━━ RECORDS FOR PROCESSING

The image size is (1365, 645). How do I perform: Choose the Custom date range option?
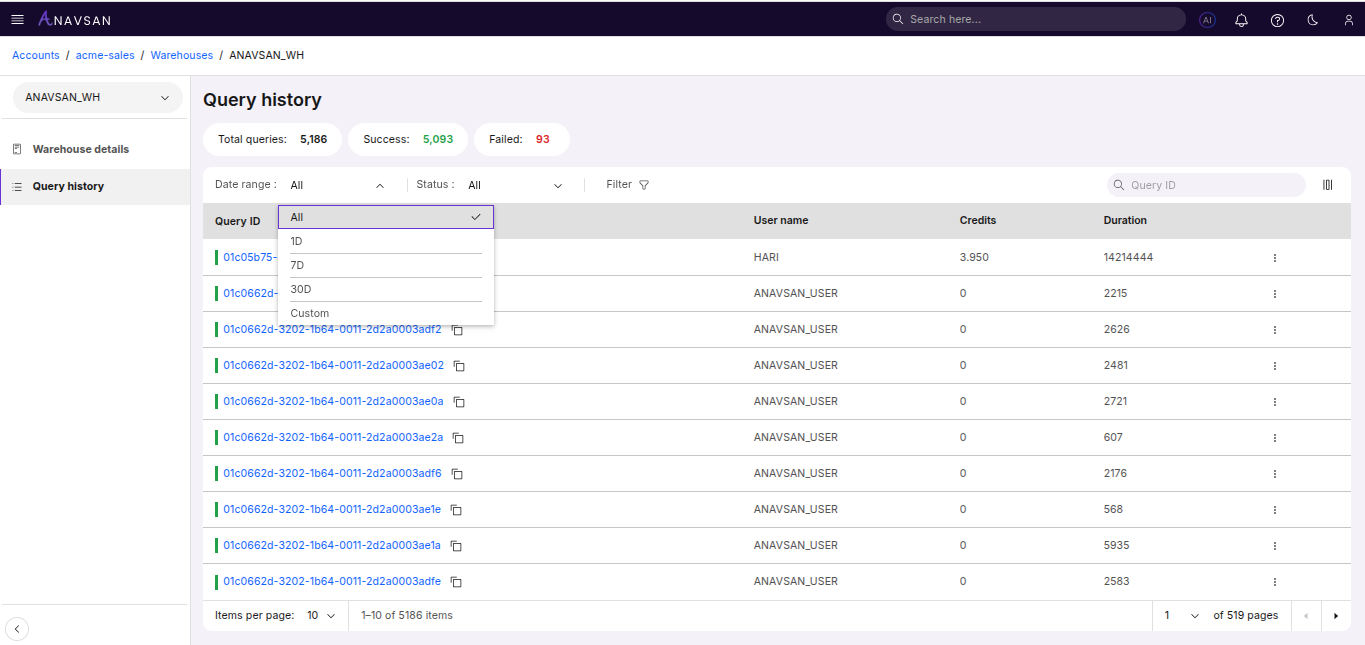[310, 313]
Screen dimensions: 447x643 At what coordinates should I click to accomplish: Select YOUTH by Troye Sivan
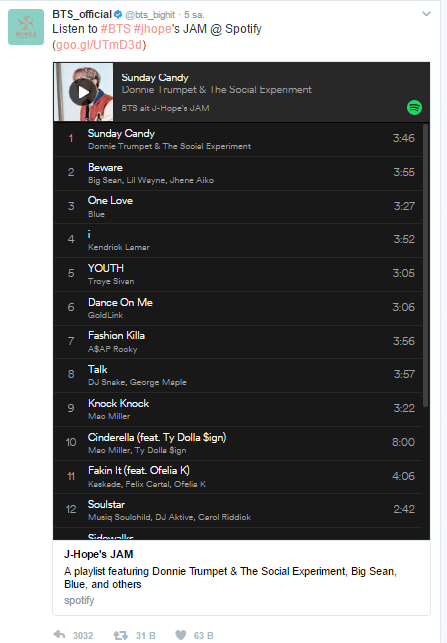point(238,274)
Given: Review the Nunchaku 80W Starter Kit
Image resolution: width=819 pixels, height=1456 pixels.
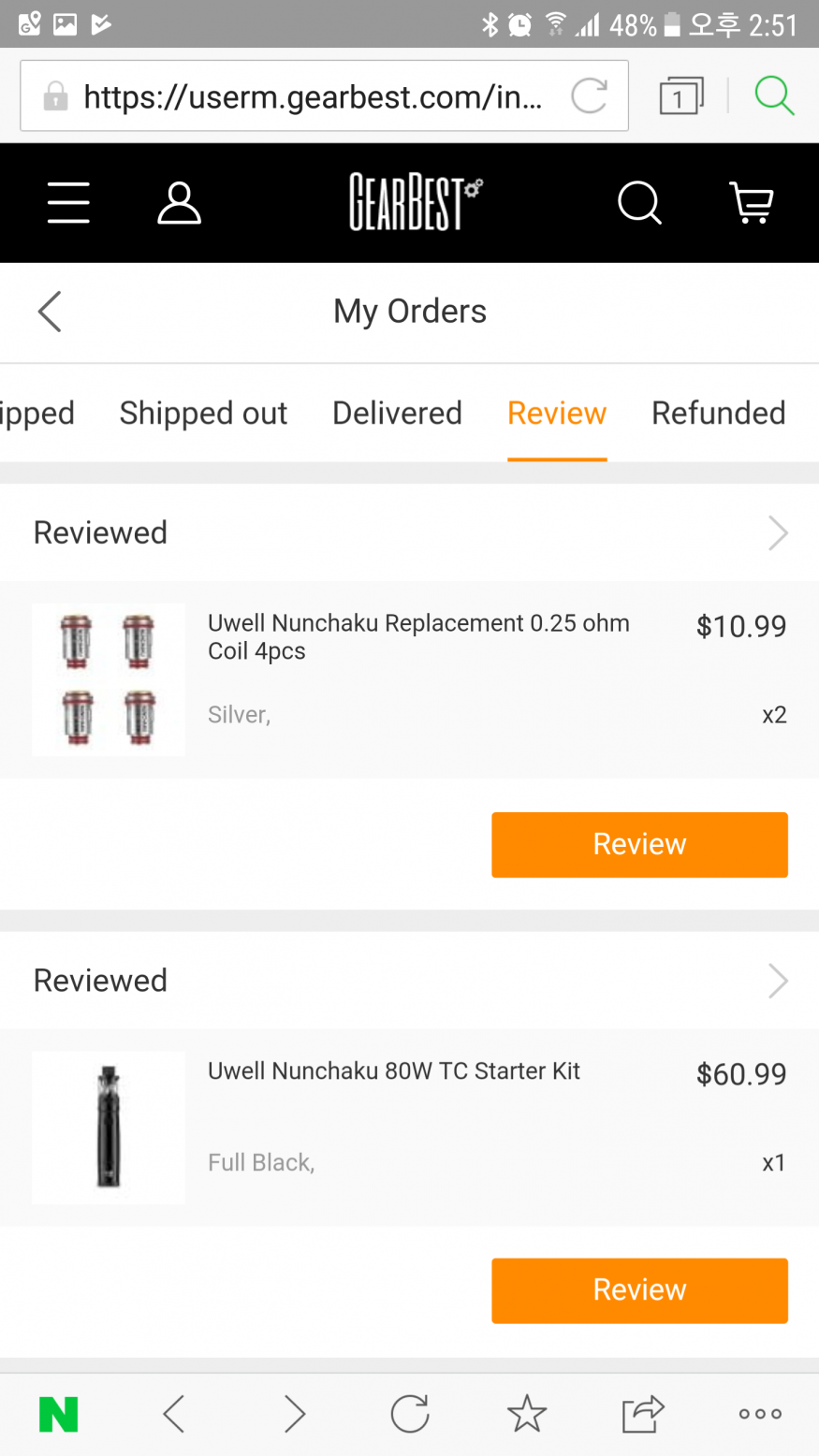Looking at the screenshot, I should click(639, 1290).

━━━━

■ **PROBLEM TO SOLVE**: Which lines run from the one containing "Screen dimensions: 447x643" through the last line of the entries above? Output them exactly, both ends included, with no pictures.

■ **EXERCISE ANSWER**:
Screen dimensions: 447x643 At what coordinates should I click to accomplish: Select YOUTH by Troye Sivan
point(238,274)
Given: Review the Nunchaku 80W Starter Kit
Image resolution: width=819 pixels, height=1456 pixels.
Looking at the screenshot, I should click(639, 1290).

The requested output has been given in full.